Maison, ma belle maison
En guise de remerciements, d’au revoir, mais pas de parasol, les mots du cœur, une fois encore à la rescousse.
Elle est là, petite et timide, dans la nudité de ses dix ans, des couettes qui battent la mesure quand elle commence à grimper dans cette rue qu’elle découvre et trouve étrange, un peu austère, bourgeonnant de solitude, ce qui n’est pas pour lui déplaire. Un chat traverse la rue devant ses pieds et la fait frissonner. Elle sait qu’il lui faut presque rejoindre le sommet de la rue (ses parents ont écrit le numéro sur un bout de papier) avant de trouver le portail métallique que désormais elle devra pousser pour entrer dans sa nouvelle maison qu’elle n’a pas encore visitée.
Elle s’appelle Chloé, ses parents ont décidé qu’ils devront désormais vivre ici, lui ont expliqué qu’elle aurait un grand jardin, fini le balcon exigu, les voisin du dessus qui vous arrosent en fin de journée, en ouvrant le portail elle est déçue, des escaliers, du béton, mais son petit menton pointant vers la première marche, des roses blanches la saluent, à droite les mêmes mais rouges l’attrapent par la manche et lui font esquisser un sourire puis les asters mauves et jaunes, et la glycine immense avec son gros tronc noueux, et une vigne, un jasmin lui picote les narines tandis que les clochettes de la bignone s’agitent à toute vitesse pour la saluer, son sourire gagne tout le visage, un chat se roule au bas d’une butte odorante, exceptée le persil qu’elle connaît, toutes sortes d'autres herbes se faufilent jusqu’à atteindre toutes les neurones de son cerveau et toutes les fibres de ses nerfs, mais ce n’en est pas fini, à droite un gros arbre, mais oui, ce sont des cerises, ses fruits préférés et puis… et puis d’autres escaliers que borde un camélia rouge et une spirée odorante, elle se baisse, sollicitée de toute part et porte quelques petits fruits rouge à ses lèvres : des fraises des bois, plus loin, en haut un banc lui tend les bras, elle n’ira pas encore, pas tout de suite, pas si vite, il y a encore tant à voir, à respirer, à humer, à se régaler.

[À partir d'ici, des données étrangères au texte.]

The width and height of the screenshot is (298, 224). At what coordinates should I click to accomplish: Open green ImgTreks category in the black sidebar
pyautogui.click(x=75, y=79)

Chloé ne sait pas où donner des yeux, des oreilles, tant et tant de choses, de petits êtres câlins et doux qui la frôlent et l’ont déjà adoptée.
Elle va rentrer dans la cuisine inondée de soleil, ses parents lui ont montré des plans, des photos, mais ils ont omis de lui parler d’une pièce qui se niche derrière une cloison. Mais peut-être eux-mêmes ne savaient-ils pas.
Et pourtant cette pièce est importante, peut-être même est-ce l’élément central de la maison.
Chloé ne sait pas encore quels trésors cette pièce toute mansardée va distiller peu à peu pour elle.
Un cadeau qu’elle va déguster jour après jour, les murs vont lui chuchoter des mots du cœur, qui viendront encore et toujours à la rescousse, qui lui permettront d’adopter son nouveau lieu de vie, qui lui permettront d’oublier le balcon exigu et les voisins du dessus, et de garder dans son cœur la petite voisine aux secrets partagés.
Chloé frôle la cloison, redescend les marches quand elle voit juchée sur une étagère qu’elle n’avait pas remarqué jusque là, un drôle d’animal. Elle s’approche. Mais oui, c’est bien d’une poule qu’il s’agit ! Et tricotée ! Elle n’en croit pas ses yeux ! La poule est habillée de violet et d’orange, froufroutante à souhait comme pour aller au bal. Elle attend qu’on l’invite, tire sur sa jupe à volants, esquisse un pas de deux et regarde dédaigneusement cette petite chose qui tend les bras pour l’atteindre.
Chloé attrape la poule tricotée, mais celle-ci se métamorphose en dizaine dizaine de poulettes, verdoyantes, feuillues, en chocolat et en faïence, en sucre et en lampions multicolores. Chloé n’en revient pas et ouvre son large sourire sur une certitude. Oui. Maintenant elle sait. Elle sera bien dans cette nouvelle maison aux allées sans fin, au jardin sans fond ni barrière. Elle sait et n’a plus peur.
L’histoire de Chloé est révélatrice du lien qui unis la poésie et l’enfance, aux aguets, saisie par un grand vide, elle s’accroche, elle se laisse pénétrer par les émanations du lieu, elle s’agrippe aux choses qui l’interpellent, le chat, les fleurs, la poule, les poules ; c’est ce que m’a raconté la maison que nous allons laisser, à d’autres (appelons les… Chloé).